If the cost of the new asset is less then net consideration as mentioned in the above point, then the difference will be the amount chargeable to income tax.
If the above mentioned income is only income of the non-resident and TDS deducted against the income, the assessee shall not require filing the return of income under IT Act as per S. 115G.
Apart from the above, the non-resident assessee becomes resident in India in respect of the total income of any subsequent year, if assessee wishes to continue to get the benefits under the provisions of IT Act for the investment income and LTCG arising out of the foreign exchange asset, then he/ she shall require to make a application in writing to AO and if he/ she does so, the provisions of the act will continue to apply until the transfer or conversion into money of such assets.
And, it is the sole consent of non-resident assessee after becomes a resident in India to not to continue with the provisions of IT Act for the above mentioned income. If assessee chooses to not to continue, then he/ she shall required to make a application in writing to AO and if he/ she does so, the provisions of the act will not apply not only to that AY and also for the subsequent AYs.

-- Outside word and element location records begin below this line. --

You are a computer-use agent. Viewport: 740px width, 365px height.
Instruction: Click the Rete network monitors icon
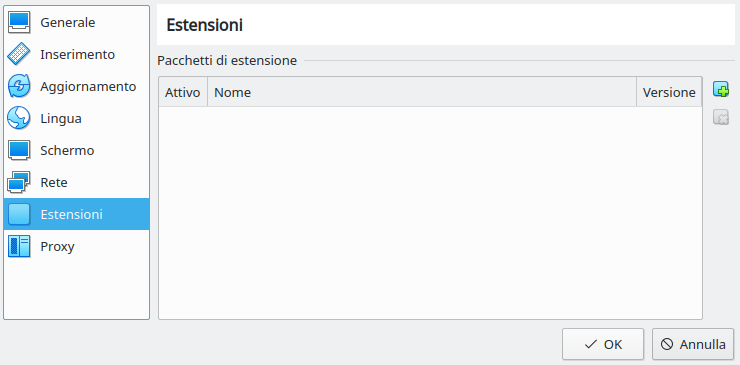(x=19, y=182)
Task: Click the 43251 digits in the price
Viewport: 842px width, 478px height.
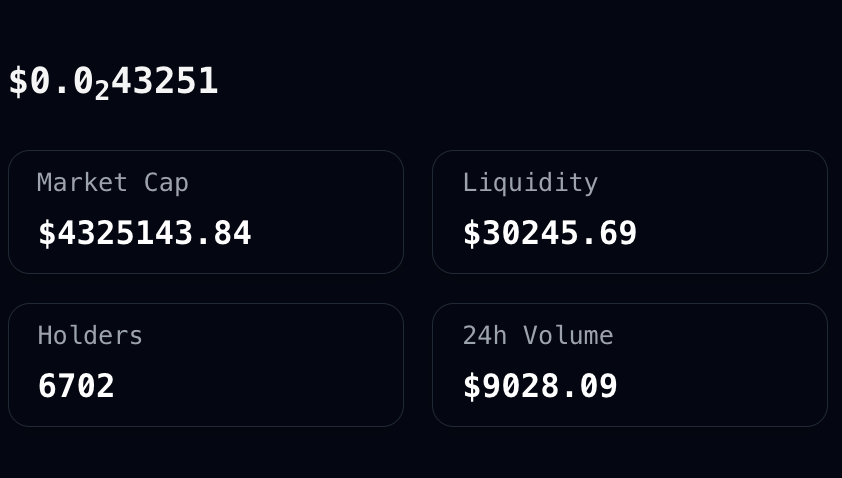Action: 165,81
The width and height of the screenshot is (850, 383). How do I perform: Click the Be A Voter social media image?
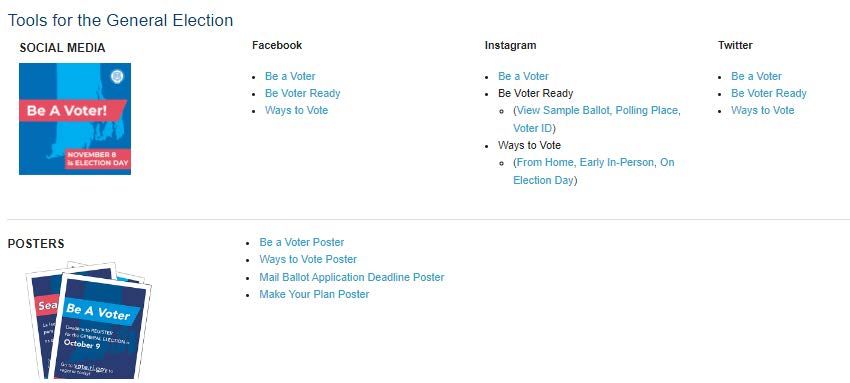[x=75, y=119]
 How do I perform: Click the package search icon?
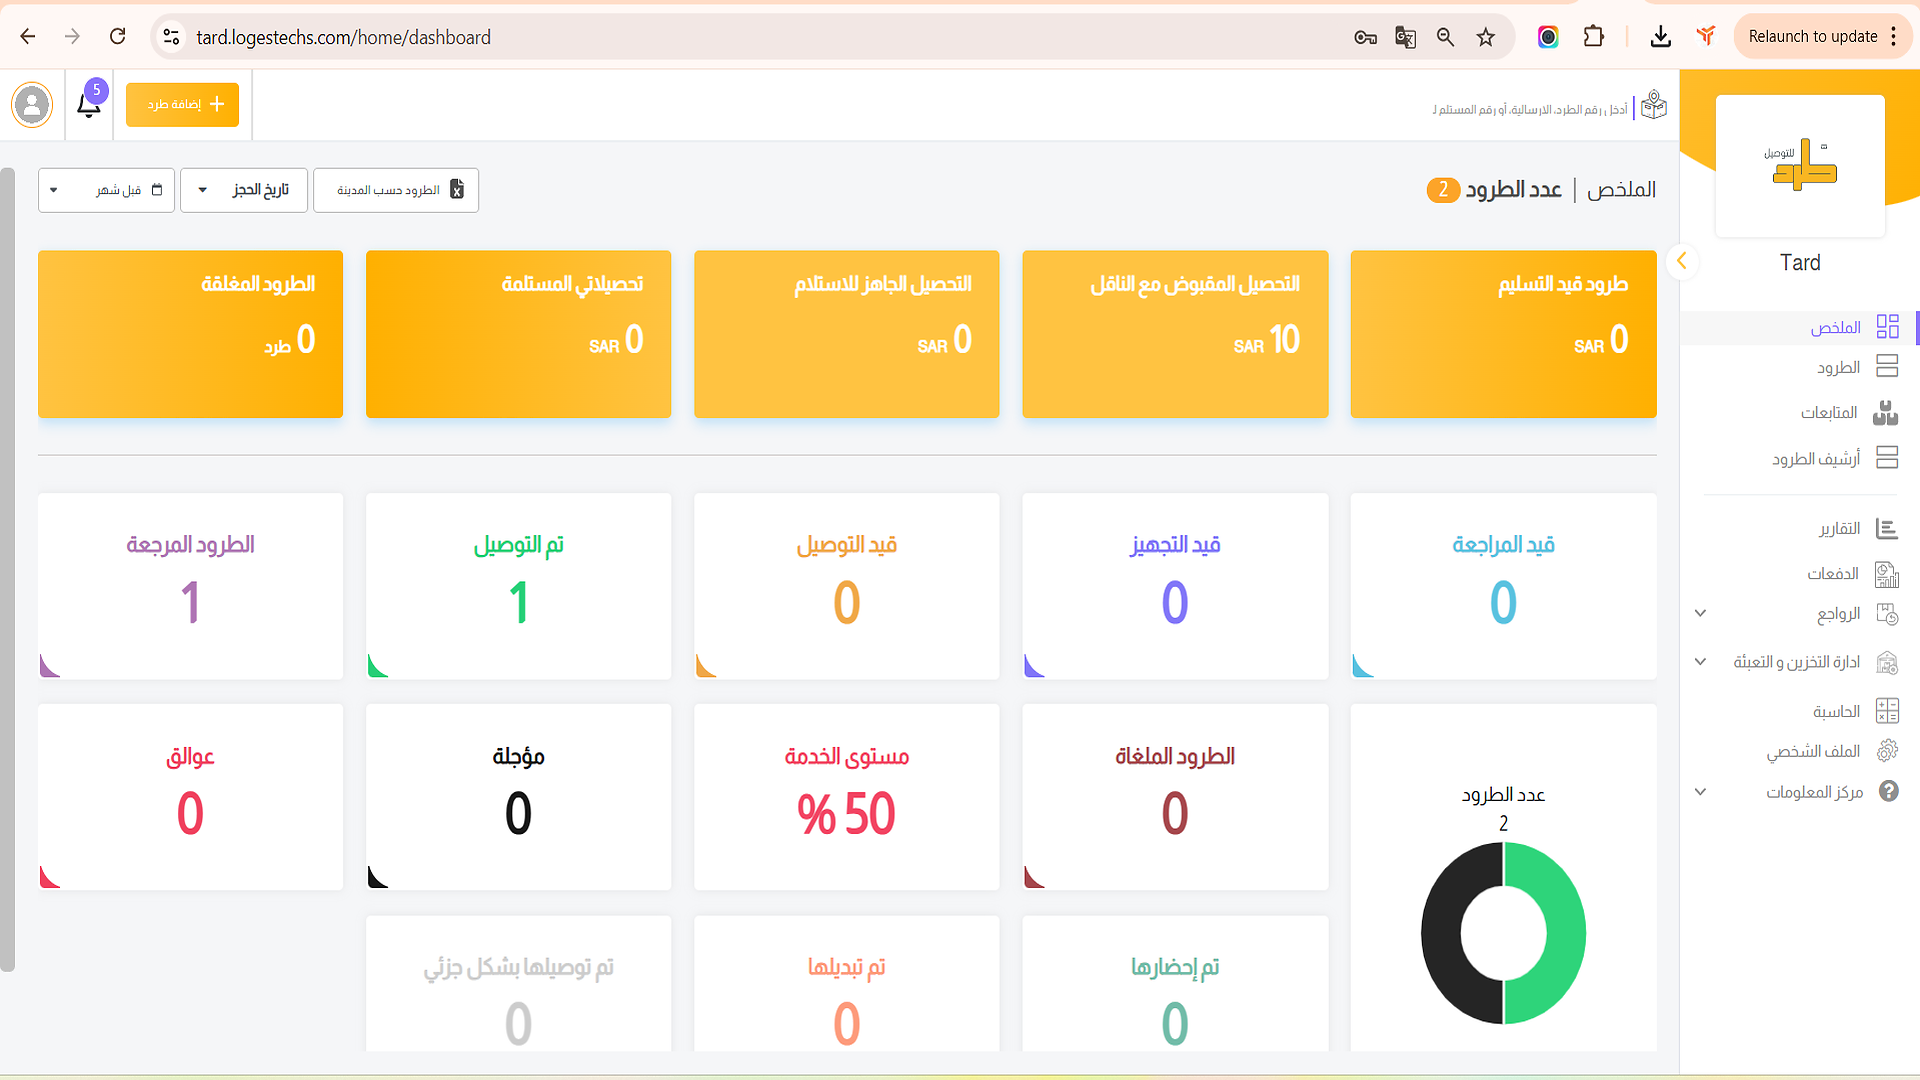[x=1654, y=105]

S. 115C, 115D, 115E & 115H of the IT Act, 1961—Non-resident—The income of the applicant arising from existing NRO deposits with SBI shall be taxed @ 20 per cent plus applicable surcharge and cess and after his return to India, the applicant can invoke the provisions of S. 115H until conversion of his NRO account into rupee account as per the extant RBI regulation/instruction and until conversion, income from NRO account shall be segregated from the income of the applicant and subjected to tax @ 20 per cent plus applicable surcharge and cess—Dr. Virindra Kumar Raina In re.

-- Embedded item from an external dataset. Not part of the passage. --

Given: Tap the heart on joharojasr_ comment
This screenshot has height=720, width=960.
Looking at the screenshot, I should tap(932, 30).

As Per Section 115C, of the Income Tax Act, 1961-
115C. In this Chapter, unless the context otherwise requires,—
(a) “convertible foreign exchange” means foreign exchange which is for the time being treated by the Reserve Bank of India as convertible foreign exchange for the purposes of [the Foreign Exchange Management Act, 1999 (42 of 1999)], and any rules made there under;
(b) “Foreign exchange asset” means any specified asset which the assessee has acquired or purchased with, or subscribed to in, convertible foreign exchange;
(c) “Investment income” means any income derived [other than dividends referred to in section 115-O] from a foreign exchange asset;
(d) “Long-term capital gains” means income chargeable under the head “Capital gains” relating to a capital asset, being a foreign exchange asset which is not a short-term capital asset;
(e) “Non-resident Indian” means an individual, being a citizen of India or a person of Indian origin who is not a “resident”.
Explanation.—A person shall be deemed to be of Indian origin if he, or either of his parents or any of his grand-parents, was born in undivided India;
(f) “Specified asset” means any of the following assets, namely:—
(i) shares in an Indian company;
(ii) Debentures issued by an Indian company which is not a private company as defined in the Companies Act, 1956 (1 of 1956);
(iii) deposits with an Indian company which is not a private company as defined in the Companies Act, 1956 (1 of 1956);
(iv) Any security of the Central Government as defined in clause (2) of section 2 of the Public Debt Act, 1944 (18 of 1944);
(v) Such other assets as the Central Government may specify in this behalf by notification in the Official Gazette.